• **REQUIRED WORK**: Each record must appear in the answer exactly as given.

• **MATERIAL FOR THIS TASK**:
»»
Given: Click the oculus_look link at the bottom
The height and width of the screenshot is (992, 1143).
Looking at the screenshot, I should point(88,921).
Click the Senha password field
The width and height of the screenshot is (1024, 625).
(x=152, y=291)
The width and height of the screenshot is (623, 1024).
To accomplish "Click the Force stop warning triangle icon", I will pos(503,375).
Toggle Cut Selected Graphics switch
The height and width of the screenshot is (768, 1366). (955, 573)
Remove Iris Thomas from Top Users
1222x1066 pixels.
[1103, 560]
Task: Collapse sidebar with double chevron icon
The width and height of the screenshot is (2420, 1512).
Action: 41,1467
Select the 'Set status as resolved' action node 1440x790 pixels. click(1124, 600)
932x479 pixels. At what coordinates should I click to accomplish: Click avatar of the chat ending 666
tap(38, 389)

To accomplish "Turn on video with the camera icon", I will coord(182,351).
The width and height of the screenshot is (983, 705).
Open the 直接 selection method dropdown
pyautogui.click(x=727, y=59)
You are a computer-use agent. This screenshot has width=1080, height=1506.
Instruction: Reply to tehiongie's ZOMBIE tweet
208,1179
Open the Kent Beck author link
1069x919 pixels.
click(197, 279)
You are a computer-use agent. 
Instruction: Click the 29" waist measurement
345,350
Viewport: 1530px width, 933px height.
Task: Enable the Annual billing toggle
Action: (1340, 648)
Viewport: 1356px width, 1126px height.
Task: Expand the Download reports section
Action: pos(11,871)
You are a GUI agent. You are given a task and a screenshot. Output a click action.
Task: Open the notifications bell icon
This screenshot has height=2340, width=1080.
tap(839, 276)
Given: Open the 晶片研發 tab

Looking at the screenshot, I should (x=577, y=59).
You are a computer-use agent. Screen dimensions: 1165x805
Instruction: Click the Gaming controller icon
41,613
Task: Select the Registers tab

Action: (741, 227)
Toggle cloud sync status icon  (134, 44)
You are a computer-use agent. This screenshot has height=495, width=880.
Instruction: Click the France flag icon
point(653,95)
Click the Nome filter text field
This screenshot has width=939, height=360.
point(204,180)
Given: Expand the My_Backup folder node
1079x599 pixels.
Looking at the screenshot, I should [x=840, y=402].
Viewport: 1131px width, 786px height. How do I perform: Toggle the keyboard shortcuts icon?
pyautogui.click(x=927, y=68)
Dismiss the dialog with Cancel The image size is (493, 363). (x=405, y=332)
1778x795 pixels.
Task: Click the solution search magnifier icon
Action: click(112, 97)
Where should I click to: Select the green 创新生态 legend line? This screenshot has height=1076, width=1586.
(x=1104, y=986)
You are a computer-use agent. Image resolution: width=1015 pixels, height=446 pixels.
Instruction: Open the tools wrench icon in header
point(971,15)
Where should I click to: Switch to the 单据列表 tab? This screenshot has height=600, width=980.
««
• **ANSWER AREA**:
Given: Click the oculus_look link at the bottom
The height and width of the screenshot is (992, 1143).
Looking at the screenshot, I should point(88,921).
Click the Senha password field
The width and height of the screenshot is (1024, 625).
(x=152, y=291)
The width and height of the screenshot is (623, 1024).
To accomplish "Click the Force stop warning triangle icon", I will pos(503,375).
Toggle Cut Selected Graphics switch
The height and width of the screenshot is (768, 1366). (955, 573)
Remove Iris Thomas from Top Users
1222x1066 pixels.
[1103, 560]
Task: Collapse sidebar with double chevron icon
The width and height of the screenshot is (2420, 1512).
Action: 41,1467
Select the 'Set status as resolved' action node 1440x790 pixels. click(1124, 600)
932x479 pixels. At what coordinates should I click to accomplish: Click avatar of the chat ending 666
tap(38, 389)

To accomplish "Turn on video with the camera icon", I will coord(182,351).
The width and height of the screenshot is (983, 705).
Open the 直接 selection method dropdown
pyautogui.click(x=727, y=59)
You are a computer-use agent. This screenshot has width=1080, height=1506.
Instruction: Reply to tehiongie's ZOMBIE tweet
208,1179
Open the Kent Beck author link
1069x919 pixels.
click(197, 279)
You are a computer-use agent. 
Instruction: Click the 29" waist measurement
345,350
Viewport: 1530px width, 933px height.
Task: Enable the Annual billing toggle
Action: (1340, 648)
Viewport: 1356px width, 1126px height.
Task: Expand the Download reports section
Action: pos(11,871)
You are a GUI agent. You are given a task and a screenshot. Output a click action.
Task: Open the notifications bell icon
This screenshot has height=2340, width=1080.
tap(839, 276)
Given: Open the 晶片研發 tab

Looking at the screenshot, I should (x=577, y=59).
You are a computer-use agent. Screen dimensions: 1165x805
Instruction: Click the Gaming controller icon
41,613
Task: Select the Registers tab

Action: (741, 227)
Toggle cloud sync status icon  (134, 44)
You are a computer-use agent. This screenshot has height=495, width=880.
Instruction: Click the France flag icon
point(653,95)
Click the Nome filter text field
This screenshot has width=939, height=360.
point(204,180)
Given: Expand the My_Backup folder node
1079x599 pixels.
Looking at the screenshot, I should [x=840, y=402].
Viewport: 1131px width, 786px height. How do I perform: Toggle the keyboard shortcuts icon?
pyautogui.click(x=927, y=68)
Dismiss the dialog with Cancel The image size is (493, 363). (x=405, y=332)
1778x795 pixels.
Task: Click the solution search magnifier icon
Action: click(112, 97)
Where should I click to: Select the green 创新生态 legend line? This screenshot has height=1076, width=1586.
(x=1104, y=986)
You are a computer-use agent. Image resolution: width=1015 pixels, height=446 pixels.
Instruction: Open the tools wrench icon in header
point(971,15)
Where should I click to: Switch to the 单据列表 tab? This screenshot has height=600, width=980.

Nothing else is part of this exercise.